Herschrijf de onderstaande lijst en vervang daarin elke keer "Instruction" door "Command". Laat verder alles ongewijzigd.

------ AANGELEVERDE GEGEVENS ------

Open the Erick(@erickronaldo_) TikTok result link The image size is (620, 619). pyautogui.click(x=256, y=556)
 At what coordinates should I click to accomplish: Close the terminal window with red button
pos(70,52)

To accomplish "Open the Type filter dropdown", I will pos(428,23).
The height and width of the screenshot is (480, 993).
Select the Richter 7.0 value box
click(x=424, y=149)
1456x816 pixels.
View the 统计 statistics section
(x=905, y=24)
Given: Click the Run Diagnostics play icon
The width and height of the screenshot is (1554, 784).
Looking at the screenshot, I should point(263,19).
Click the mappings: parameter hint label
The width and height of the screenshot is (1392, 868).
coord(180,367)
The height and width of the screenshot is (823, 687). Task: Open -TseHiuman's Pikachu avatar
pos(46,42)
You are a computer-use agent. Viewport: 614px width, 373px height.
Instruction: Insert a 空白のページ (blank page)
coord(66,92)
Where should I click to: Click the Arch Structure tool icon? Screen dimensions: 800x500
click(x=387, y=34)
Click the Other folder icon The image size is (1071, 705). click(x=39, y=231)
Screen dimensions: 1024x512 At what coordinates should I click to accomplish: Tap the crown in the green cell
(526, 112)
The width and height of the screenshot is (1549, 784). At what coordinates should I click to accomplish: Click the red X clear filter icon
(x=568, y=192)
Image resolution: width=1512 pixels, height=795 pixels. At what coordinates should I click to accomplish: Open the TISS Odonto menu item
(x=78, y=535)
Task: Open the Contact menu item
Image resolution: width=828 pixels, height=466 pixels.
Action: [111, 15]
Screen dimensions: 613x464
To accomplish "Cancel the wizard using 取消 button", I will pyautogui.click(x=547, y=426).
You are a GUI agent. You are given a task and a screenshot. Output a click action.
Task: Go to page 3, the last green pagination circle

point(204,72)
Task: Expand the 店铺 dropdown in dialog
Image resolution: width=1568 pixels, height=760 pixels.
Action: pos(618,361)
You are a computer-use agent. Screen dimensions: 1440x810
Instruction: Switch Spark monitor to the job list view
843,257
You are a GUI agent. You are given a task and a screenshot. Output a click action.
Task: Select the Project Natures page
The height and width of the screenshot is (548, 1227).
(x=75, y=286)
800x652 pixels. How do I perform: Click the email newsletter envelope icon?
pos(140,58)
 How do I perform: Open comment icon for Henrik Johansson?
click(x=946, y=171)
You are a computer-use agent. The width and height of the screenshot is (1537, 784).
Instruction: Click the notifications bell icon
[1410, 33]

------

▶ UITVOER:
Open the Erick(@erickronaldo_) TikTok result link The image size is (620, 619). pyautogui.click(x=256, y=556)
 At what coordinates should I click to accomplish: Close the terminal window with red button
pos(70,52)

To accomplish "Open the Type filter dropdown", I will pos(428,23).
The height and width of the screenshot is (480, 993).
Select the Richter 7.0 value box
click(x=424, y=149)
1456x816 pixels.
View the 统计 statistics section
(x=905, y=24)
Given: Click the Run Diagnostics play icon
The width and height of the screenshot is (1554, 784).
Looking at the screenshot, I should point(263,19).
Click the mappings: parameter hint label
The width and height of the screenshot is (1392, 868).
coord(180,367)
The height and width of the screenshot is (823, 687). Task: Open -TseHiuman's Pikachu avatar
pos(46,42)
You are a computer-use agent. Viewport: 614px width, 373px height.
Command: Insert a 空白のページ (blank page)
coord(66,92)
Where should I click to: Click the Arch Structure tool icon? Screen dimensions: 800x500
click(x=387, y=34)
Click the Other folder icon The image size is (1071, 705). click(x=39, y=231)
Screen dimensions: 1024x512 At what coordinates should I click to accomplish: Tap the crown in the green cell
(526, 112)
The width and height of the screenshot is (1549, 784). At what coordinates should I click to accomplish: Click the red X clear filter icon
(x=568, y=192)
Image resolution: width=1512 pixels, height=795 pixels. At what coordinates should I click to accomplish: Open the TISS Odonto menu item
(x=78, y=535)
Task: Open the Contact menu item
Image resolution: width=828 pixels, height=466 pixels.
Action: [111, 15]
Screen dimensions: 613x464
To accomplish "Cancel the wizard using 取消 button", I will pyautogui.click(x=547, y=426).
You are a GUI agent. You are given a task and a screenshot. Output a click action.
Task: Go to page 3, the last green pagination circle

point(204,72)
Task: Expand the 店铺 dropdown in dialog
Image resolution: width=1568 pixels, height=760 pixels.
Action: pos(618,361)
You are a computer-use agent. Screen dimensions: 1440x810
Command: Switch Spark monitor to the job list view
843,257
You are a GUI agent. You are given a task and a screenshot. Output a click action.
Task: Select the Project Natures page
The height and width of the screenshot is (548, 1227).
(x=75, y=286)
800x652 pixels. How do I perform: Click the email newsletter envelope icon?
pos(140,58)
 How do I perform: Open comment icon for Henrik Johansson?
click(x=946, y=171)
You are a computer-use agent. The width and height of the screenshot is (1537, 784).
Command: Click the notifications bell icon
[1410, 33]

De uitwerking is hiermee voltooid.